Amathia vidovici

Scientific classification
- Domain: Eukaryota
- Kingdom: Animalia
- Phylum: Bryozoa
- Class: Gymnolaemata
- Order: Ctenostomatida
- Family: Vesiculariidae
- Genus: Amathia
- Species: A. vidovici
- Binomial name: Amathia vidovici (Heller, 1867)

= Amathia vidovici =

- Authority: (Heller, 1867)

Species of moss animal

Amathia vidovici is a species of colonial bryozoans with a tree-like structure. It is found in shallow waters over a wide geographical range, being found in both the Atlantic and Pacific Oceans and adjoining seas.

==Description==
Colonies of Amathia vidovici are like miniature trees and consist of a branching mass of individual zooids connected to each other by stolons. The zooids are in groups of four to eight pairs spiralling round the stolon. The colony is stiffened by an exoskeleton made of chitin which is secreted by the epidermis of the zooids. The stolon has a jointed appearance and consists of a series of specialised tubular zooids. The stolons are 0.13 to 0.20 mm in diameter and the zooids are 0.4 mm long. Zooids within the colony are connected via pores in the interconnecting walls and coelomic fluid can be transferred between them and through the stolon.

==Distribution==
Amathia vidovici has a cosmopolitan distribution and is found in shallow waters in both the eastern and western Atlantic Ocean, the Mediterranean Sea, the Caribbean Sea, the Pacific and Indian Oceans.

==Biology==
Amathia vidovici feeds on bacteria, diatoms and phytoplankton by sifting particles from the surrounding water with its lophophore.

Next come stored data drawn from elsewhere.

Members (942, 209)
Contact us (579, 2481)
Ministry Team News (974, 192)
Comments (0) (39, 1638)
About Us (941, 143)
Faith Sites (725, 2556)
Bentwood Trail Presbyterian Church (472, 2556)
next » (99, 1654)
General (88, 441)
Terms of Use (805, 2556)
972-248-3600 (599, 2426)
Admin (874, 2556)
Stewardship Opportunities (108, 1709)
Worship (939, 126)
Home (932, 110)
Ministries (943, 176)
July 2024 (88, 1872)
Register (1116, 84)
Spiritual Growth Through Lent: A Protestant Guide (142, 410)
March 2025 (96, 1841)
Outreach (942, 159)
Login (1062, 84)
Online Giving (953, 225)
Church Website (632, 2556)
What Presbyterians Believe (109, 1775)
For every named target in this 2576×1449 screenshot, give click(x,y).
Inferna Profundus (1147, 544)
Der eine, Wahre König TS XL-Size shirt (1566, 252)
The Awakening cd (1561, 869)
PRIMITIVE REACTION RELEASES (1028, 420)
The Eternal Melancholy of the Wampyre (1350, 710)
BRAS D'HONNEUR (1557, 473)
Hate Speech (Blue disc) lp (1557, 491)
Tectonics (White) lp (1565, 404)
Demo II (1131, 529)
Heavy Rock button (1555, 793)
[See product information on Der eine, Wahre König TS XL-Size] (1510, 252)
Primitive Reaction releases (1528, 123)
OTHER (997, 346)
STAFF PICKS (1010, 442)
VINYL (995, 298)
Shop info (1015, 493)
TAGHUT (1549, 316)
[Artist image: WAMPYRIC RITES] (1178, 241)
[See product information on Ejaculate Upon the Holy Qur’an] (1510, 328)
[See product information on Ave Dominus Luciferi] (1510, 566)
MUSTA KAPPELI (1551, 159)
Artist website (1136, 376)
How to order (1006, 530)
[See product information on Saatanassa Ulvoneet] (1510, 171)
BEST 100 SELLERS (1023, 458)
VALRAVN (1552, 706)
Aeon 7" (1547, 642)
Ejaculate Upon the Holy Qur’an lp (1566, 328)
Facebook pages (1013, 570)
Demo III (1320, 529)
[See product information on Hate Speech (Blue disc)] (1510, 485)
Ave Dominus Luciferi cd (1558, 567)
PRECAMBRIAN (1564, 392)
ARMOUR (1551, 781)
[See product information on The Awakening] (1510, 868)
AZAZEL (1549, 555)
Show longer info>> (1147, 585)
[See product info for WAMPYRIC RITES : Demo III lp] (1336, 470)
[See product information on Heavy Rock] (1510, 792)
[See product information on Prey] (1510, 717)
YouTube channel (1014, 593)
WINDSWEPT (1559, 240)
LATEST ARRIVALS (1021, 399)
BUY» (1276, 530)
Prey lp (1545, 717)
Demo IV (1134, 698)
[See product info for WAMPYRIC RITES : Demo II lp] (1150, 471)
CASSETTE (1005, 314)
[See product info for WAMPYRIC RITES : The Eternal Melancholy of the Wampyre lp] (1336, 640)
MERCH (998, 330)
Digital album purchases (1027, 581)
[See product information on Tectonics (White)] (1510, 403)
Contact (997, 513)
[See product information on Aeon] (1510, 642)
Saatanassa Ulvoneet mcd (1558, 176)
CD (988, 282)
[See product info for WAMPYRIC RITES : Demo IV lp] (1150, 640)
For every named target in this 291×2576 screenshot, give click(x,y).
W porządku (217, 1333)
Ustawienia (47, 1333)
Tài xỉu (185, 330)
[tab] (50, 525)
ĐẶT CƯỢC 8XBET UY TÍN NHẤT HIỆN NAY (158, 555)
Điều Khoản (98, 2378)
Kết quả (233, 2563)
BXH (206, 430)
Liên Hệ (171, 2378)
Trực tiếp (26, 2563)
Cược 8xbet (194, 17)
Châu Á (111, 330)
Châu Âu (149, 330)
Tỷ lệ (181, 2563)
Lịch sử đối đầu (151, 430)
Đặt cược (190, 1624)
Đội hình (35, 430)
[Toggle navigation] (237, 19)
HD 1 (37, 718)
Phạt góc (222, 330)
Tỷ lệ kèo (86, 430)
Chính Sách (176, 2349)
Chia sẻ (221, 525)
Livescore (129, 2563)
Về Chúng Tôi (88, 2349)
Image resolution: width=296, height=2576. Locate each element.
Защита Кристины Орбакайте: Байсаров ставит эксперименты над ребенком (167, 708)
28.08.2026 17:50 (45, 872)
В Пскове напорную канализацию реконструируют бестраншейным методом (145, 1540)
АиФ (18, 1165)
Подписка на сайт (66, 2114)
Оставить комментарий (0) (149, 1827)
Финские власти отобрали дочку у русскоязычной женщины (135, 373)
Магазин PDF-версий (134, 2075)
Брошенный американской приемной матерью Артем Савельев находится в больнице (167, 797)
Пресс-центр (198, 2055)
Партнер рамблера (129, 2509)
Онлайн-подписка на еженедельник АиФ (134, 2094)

Amathia vidovici is a hermaphrodite and different zooids on the same colony may be male or female, depending on their stage of development. The embryology of Amathia vidovici has not been studied but most bryozoans produce large, yolky eggs which are retained in the body cavity. Sperm is shed into the water and some self-fertilisation probably takes place within the colony. The larvae are brooded initially and later released into the sea when they are well enough developed. They soon settle on the seabed, turn themselves inside out and cement themselves in place before undergoing metamorphosis. Each colony is entirely formed by the asexual reproduction of this founding zooid and subsequent clonal budding. Different zooids in the colony have different specialised functions.

==Ecology==
Amathia vidovici is typically found growing on rocks, seagrass, seaweed, mangrove roots, oysters, mussels, man-made structures and debris. It is sometimes associated with the honeysuckle tunicate (Perophora viridis), the stolons of which intertwine with the branches of the bryozoan. The colonies provide shelter for juvenile fish and for the copepods, amphipods, polychaete worms and other small invertebrates on which they feed.